À l’époque où je vivais encore à Kinshasa, tous les citoyens étaient pratiquement devenus des commerçants. On vendait du tout aux portes des parcelles. On faisait en fait de l’Article 15.
Je ne suis pas contre le fait qu’il y ait des femmes commerçantes qui le font devenues par la force des chose comme l’ont chanté Mbilia Bel dans « Quelle méchanceté » ou Mpongo Love dans « Femme commerçante » Je dis tout simplement que les époux de femmes commerçantes n’apprécient pas toujours les copains et copines que se font leurs femmes notamment lorsqu’il s’agit des « moziki ». Franco Luambo Makiadi nous en a donné deux fois la preuve, une fois dans « Zuani nabala », une autre fois dans « Très fâché ». C’est une réalité que nous ne pouvons pas éluder. Certaines femmes commerçantes sont infidèles.

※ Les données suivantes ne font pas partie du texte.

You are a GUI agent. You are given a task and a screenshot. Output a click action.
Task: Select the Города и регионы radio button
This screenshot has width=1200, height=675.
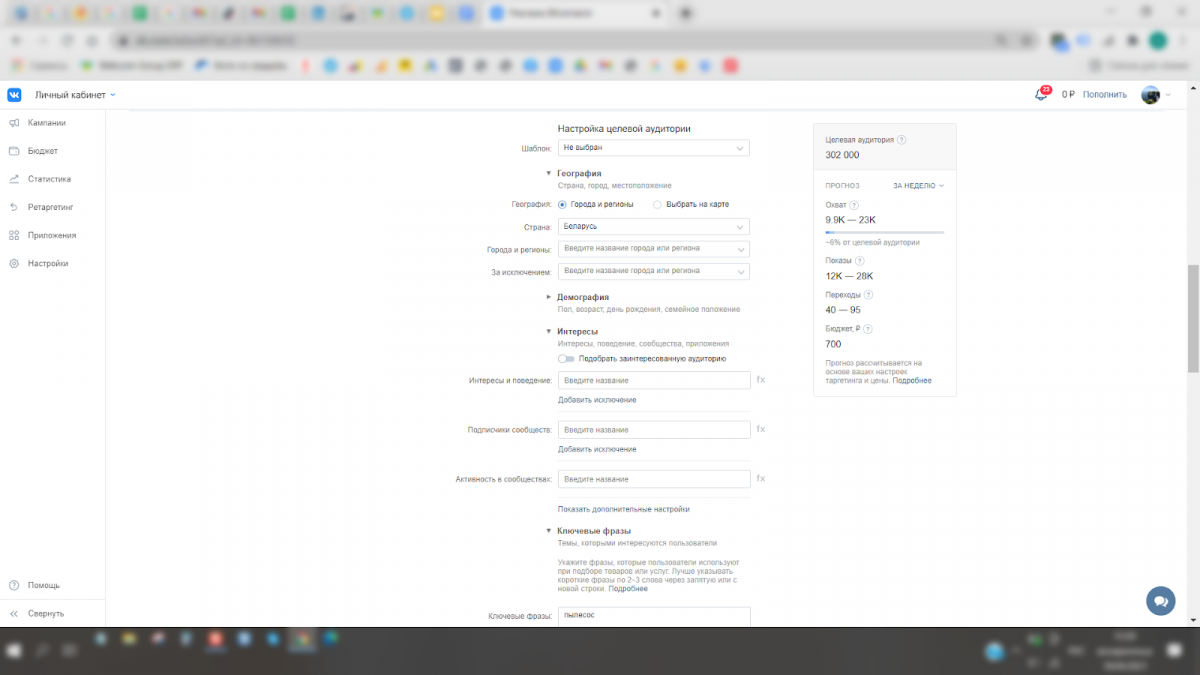click(562, 204)
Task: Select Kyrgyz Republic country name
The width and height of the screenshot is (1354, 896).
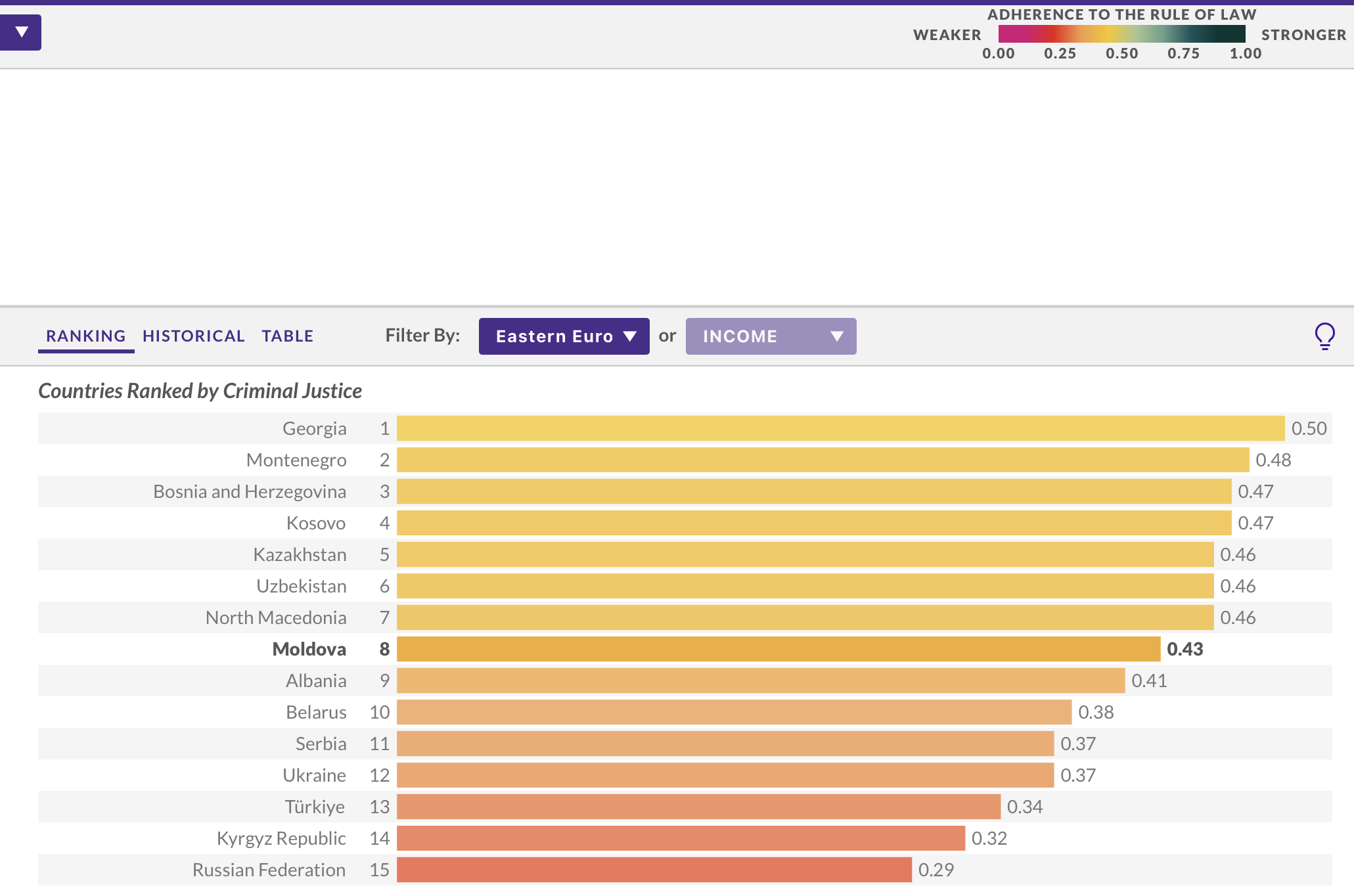Action: click(281, 838)
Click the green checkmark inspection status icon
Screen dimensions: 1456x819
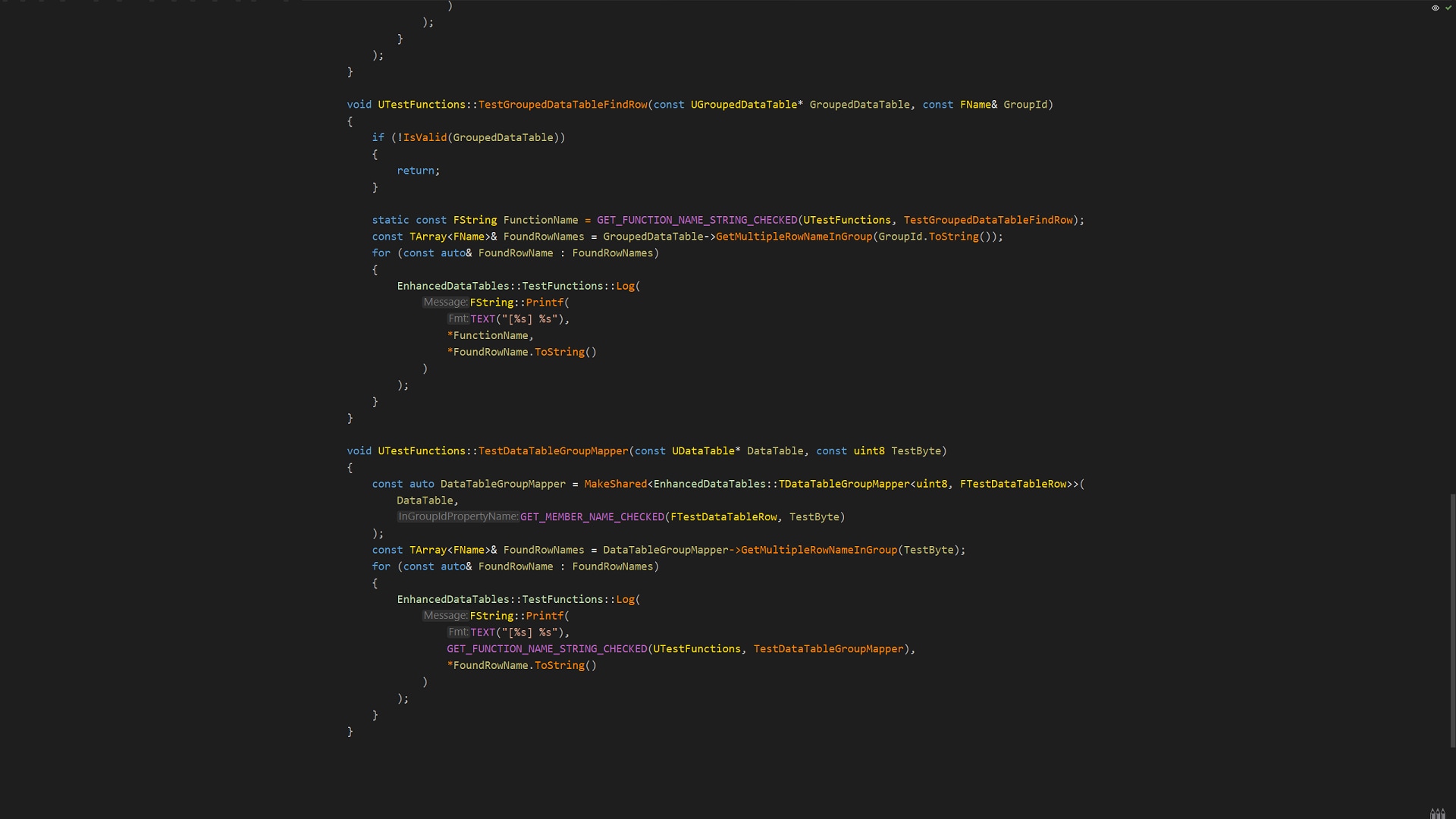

J’ai déjà effectué des missions officielles à bord de bateaux. Une fois, dans le cadre de l’émission /La Kinoise », j’ai accompagné des élèves de l’Athénée de la Gombe qui firent une excursion sur le fleuve Congo qui les mena à Maluku. La randonnée fut agrémentée par l’orchestre Zaïko Langa-Langa des années 70-72. Je filmais l’événement qui fut de toute beauté.  Une autre fois, j’ai remonté le fleuve Congo jusqu’à Mbandaka et de là je pris l’avion pour Kisangani Boyoma. C’était dans le cadre du film sur la Régie des vois fluviales, je crois. Je passai donc quelques jours à bord du bateau reliant Kinshasa à Mbandaka. Ce que je vis sur ce navire me fit douter de la fidélité des épouses commerçantes qui voyagent dedans. L’étroitesse des cabines publiques aidant, certaines femmes préféraient se trouver un amant d’un soir pour monter dormir dans une chambre à l’étage pour pouvoir bénéficier d’un certain confort. Il arrivait que l’une ou l’autre se trouvât un amant attitré durant tout le temps de la remontée. Je parie qu’il en était de même le temps de la redescente. J’ai, comme par hasard, rencontré une femme « 2ème bureau » d’un voisin de quartier, surprise de me voir. Elle essaya de m’éviter et de me cacher son amant mais ce fut impossible car nous habitions des cabines voisines. Elle profita de l’absence du mec pour m’approcher et me dire : « Kofunda ngai te, pardon ! »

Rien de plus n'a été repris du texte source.